U.S. Defense Secretary Chuck Hagel and Chinese Minister of National Defense Gen. Chang Wanquan have announced that their countries will take a series of steps to improve military-to-military relations, according to an official statement.  

The U.S.-China relations will provide stability and security for the Asia-Pacific region and the world, they said while addressing a joint press conference. 

“The United States welcomes and supports the rise of a prosperous and responsible China that helps solve regional and global problems,” Hagel said. The secretary announced he has accepted Chang’s invitation to visit China next year, a move that highlights contacts between the two nations at the highest military levels. 

The United States has invited the Chinese to attend next year’s Rim of the Pacific multilateral naval exercise, Hagel added. 

Also, Chang and Hagel agreed to expand the current system of defense exchanges and joint exercises. Some examples include Chinese midshipmen joining a multinational exchange program at the U.S. Naval Academy in Annapolis, Md., and the Military Maritime Consultative Agreement Working Group meeting in Hawaii today to discuss humanitarian assistance and disaster relief. 

“And this weekend, our navies will conduct another counter-piracy exercise in the Gulf of Aden, building on the first-ever joint counter-piracy exercise we held last year,” Hagel said. 

Hagel and Chang also agreed to set up an exchange mechanism between the People’s Liberation Army’s strategic planning department and the Joint Staff’s strategic, plans and policy directorate. 

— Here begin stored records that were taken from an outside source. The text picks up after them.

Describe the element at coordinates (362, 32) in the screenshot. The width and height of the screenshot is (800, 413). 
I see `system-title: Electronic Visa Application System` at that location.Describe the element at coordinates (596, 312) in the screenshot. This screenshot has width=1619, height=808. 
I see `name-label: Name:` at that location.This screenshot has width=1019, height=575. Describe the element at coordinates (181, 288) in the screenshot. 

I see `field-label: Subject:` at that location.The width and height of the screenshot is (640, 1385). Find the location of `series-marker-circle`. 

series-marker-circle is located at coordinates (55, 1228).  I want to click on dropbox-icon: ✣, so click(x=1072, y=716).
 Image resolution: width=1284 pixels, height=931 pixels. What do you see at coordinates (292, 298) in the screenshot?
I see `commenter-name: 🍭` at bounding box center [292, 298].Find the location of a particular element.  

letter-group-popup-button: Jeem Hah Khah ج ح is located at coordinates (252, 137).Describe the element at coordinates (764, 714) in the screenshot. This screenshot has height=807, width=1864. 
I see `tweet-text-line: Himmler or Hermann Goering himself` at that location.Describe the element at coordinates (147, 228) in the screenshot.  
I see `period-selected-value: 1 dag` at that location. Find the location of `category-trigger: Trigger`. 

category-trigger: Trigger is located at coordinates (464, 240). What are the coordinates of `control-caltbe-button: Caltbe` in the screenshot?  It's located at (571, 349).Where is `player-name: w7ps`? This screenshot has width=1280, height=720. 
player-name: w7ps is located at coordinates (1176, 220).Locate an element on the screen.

“We also agreed to take use of mechanisms, such as defense consultative talks, military maritime consultative agreements, to actively explore a notification mechanism for major military activities and continue to study the rules of behavior on military air and maritime activities,” Chang said through an interpreter. 

The two men also discussed the recently established U.S.-China cyber working group and steps to strengthen it. 

Hagel said he and Chang also discussed regional security issues, including North Korea, the East China Sea and the South China Sea.

Chang emphasized a number of times that it is his mission to build “a new model of major country relationship” between China and the U.S. based on mutual respect and win-win cooperation. 

“At present, the China-U.S. relationship is in a new historical era,” he said. “Building a new model of China-U.S. military relationship can help us to increase strategic trust to reduce strategic risks and to maintain world peace and regional stability.”